Mas o senhor ainda acredita que vai ver uma APAC funcionando no exterior como funciona no Brasil, com o método integral?

Quando eu iniciei, eu queria resolver o problema da minha cidade, mas após algum tempo, pessoas do mundo todo começaram a visitar a APAC de São José dos Campos. Nunca tive a pretensão de que a ideia fosse longe. A base do nosso método é a valorização humana. Nós entregamos a chave do presídio para o preso e sempre o resultado é positivo, pois ele passa a ser um grande colaborador.
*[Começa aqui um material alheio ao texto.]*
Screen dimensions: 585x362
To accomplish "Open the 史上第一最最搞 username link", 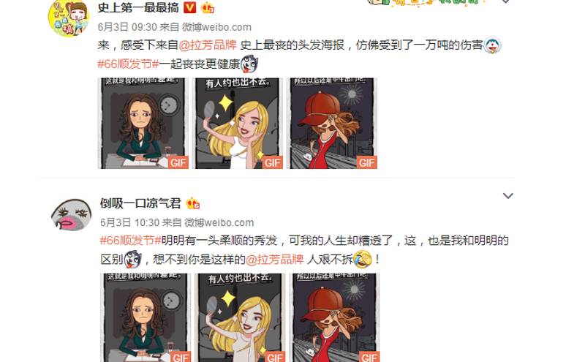I will point(138,7).

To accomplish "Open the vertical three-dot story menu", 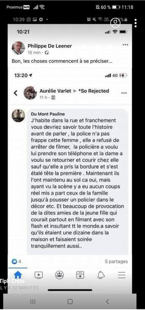I will pos(136,23).
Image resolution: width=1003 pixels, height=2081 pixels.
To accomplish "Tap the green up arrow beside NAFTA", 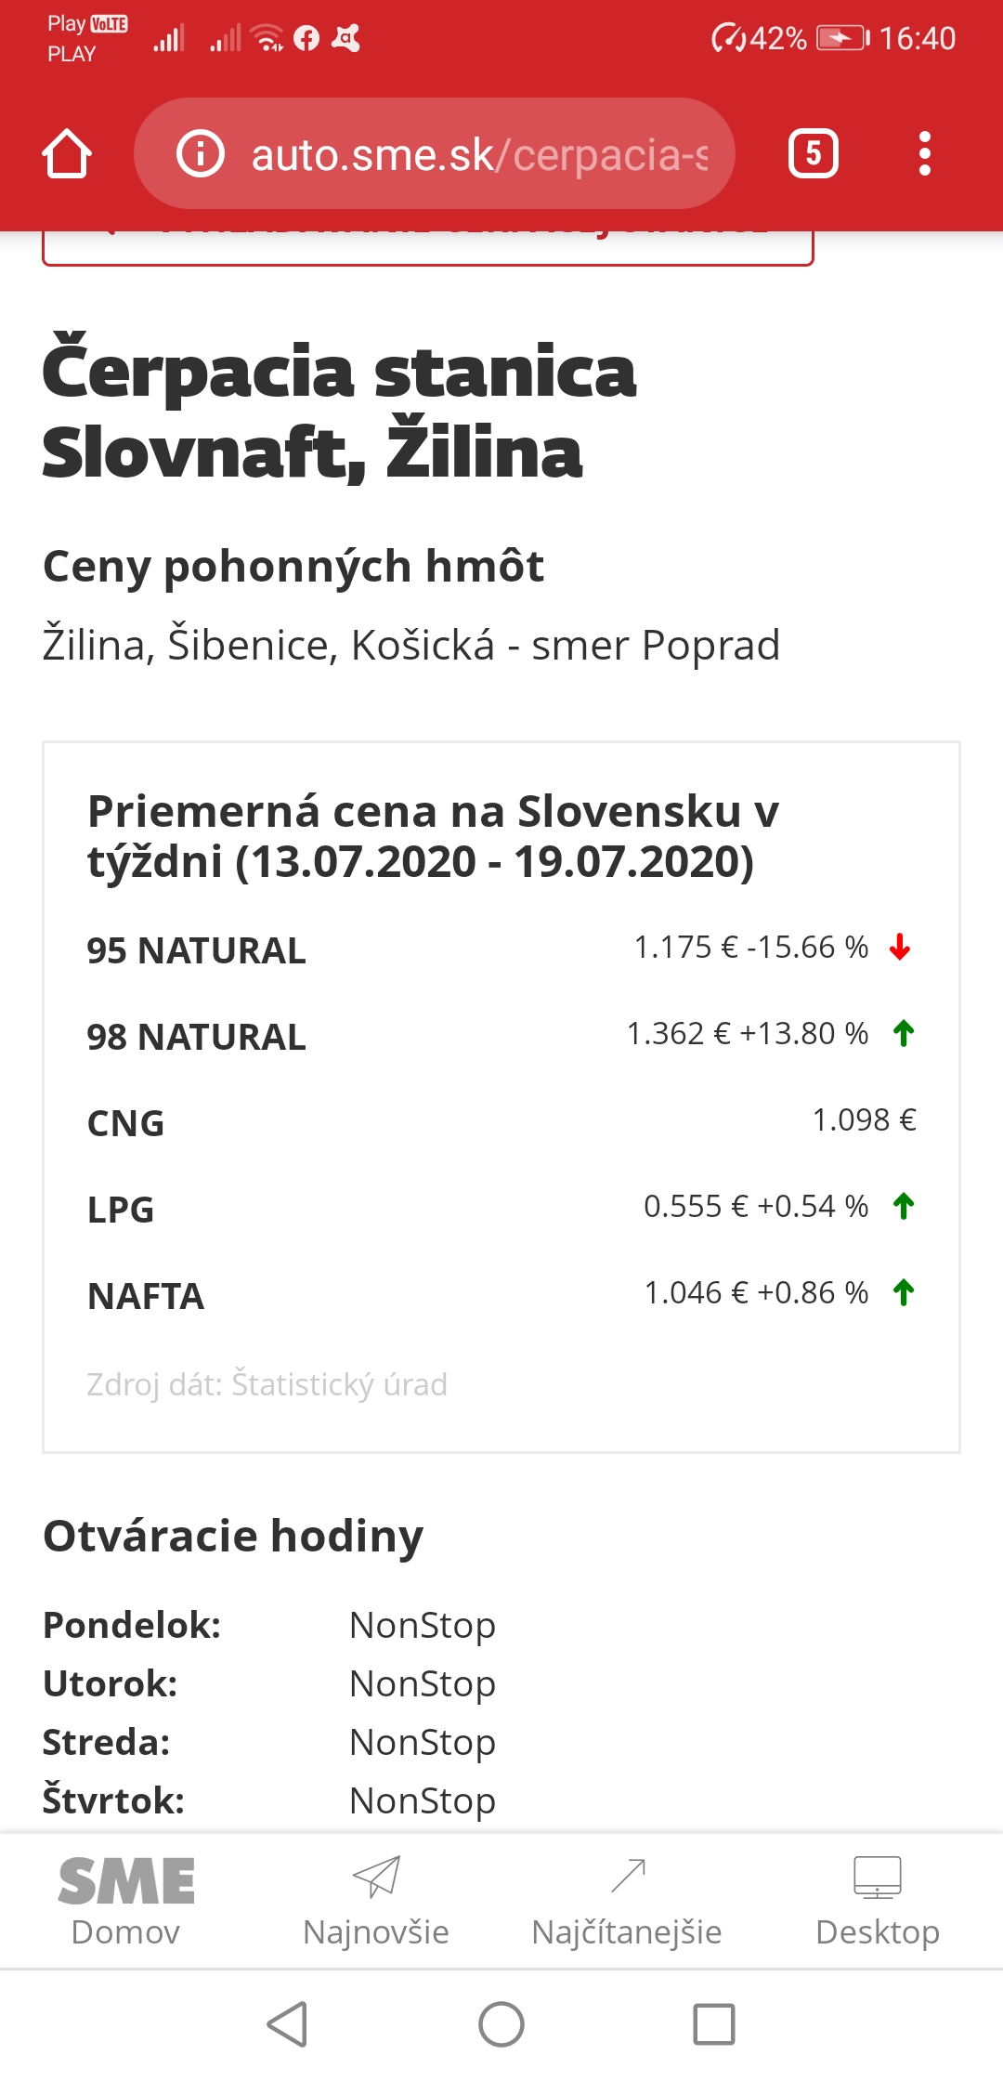I will coord(904,1292).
O que me interessa é saber se as pessoas apostam nas pessoas, acreditam ou não que elas podem se recuperar. Uma vez teve um grupo italiano que veio para o Brasil para conhecer a APAC. E quiseram dormir durante uma semana no regime fechado, para ver se tudo funcionava direito, sem maquiagem. Depois, voltaram para a Itália e replicaram o método nos regimes aberto e semiaberto, embora não tenham dado o nome de APAC. Mas não tem problema. Se dessem o nome era bom, mostrava unidade, mas isso não é o mais importante. O mais importante é que os ideais da APAC possam humanizar as prisões. Repito, pode ser que nos outros países seja difícil ter a mesma experiência que temos aqui no Brasil, sem polícia. Enquanto isso não chega, que pelo menos as ideias da APAC, esse fermento, possa sair ajudando como já acontece em outros países.